**Work order**
An exact copy is needed of the lines from the line holding "The height and width of the screenshot is (560, 747)." through the final line of the listing below, both included.

======== Dataset excerpts ========

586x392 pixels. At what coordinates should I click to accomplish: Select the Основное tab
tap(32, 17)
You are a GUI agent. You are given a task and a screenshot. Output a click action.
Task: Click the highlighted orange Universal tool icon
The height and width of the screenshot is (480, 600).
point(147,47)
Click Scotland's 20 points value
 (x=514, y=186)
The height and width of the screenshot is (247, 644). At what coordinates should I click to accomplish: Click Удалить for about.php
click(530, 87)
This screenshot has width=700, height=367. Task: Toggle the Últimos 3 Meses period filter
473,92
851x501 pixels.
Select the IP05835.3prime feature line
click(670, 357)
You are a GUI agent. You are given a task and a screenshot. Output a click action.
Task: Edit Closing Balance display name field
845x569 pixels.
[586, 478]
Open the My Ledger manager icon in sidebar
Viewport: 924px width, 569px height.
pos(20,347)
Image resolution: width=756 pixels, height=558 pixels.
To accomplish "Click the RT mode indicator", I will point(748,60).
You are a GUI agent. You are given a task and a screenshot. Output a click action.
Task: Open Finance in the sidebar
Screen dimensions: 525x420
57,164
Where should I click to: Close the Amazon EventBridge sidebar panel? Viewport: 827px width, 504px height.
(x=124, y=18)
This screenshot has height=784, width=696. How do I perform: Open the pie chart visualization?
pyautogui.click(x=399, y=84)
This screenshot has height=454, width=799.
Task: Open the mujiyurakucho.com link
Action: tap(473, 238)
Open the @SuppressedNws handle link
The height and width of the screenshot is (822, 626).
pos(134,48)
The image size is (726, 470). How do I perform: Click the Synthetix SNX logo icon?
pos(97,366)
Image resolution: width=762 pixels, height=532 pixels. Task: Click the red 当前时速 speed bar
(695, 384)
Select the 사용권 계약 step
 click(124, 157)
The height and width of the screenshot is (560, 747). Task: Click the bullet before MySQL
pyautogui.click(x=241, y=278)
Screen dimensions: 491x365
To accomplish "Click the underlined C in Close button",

========

**Result**
The height and width of the screenshot is (560, 747). Task: Click the bullet before MySQL
pyautogui.click(x=241, y=278)
Screen dimensions: 491x365
To accomplish "Click the underlined C in Close button",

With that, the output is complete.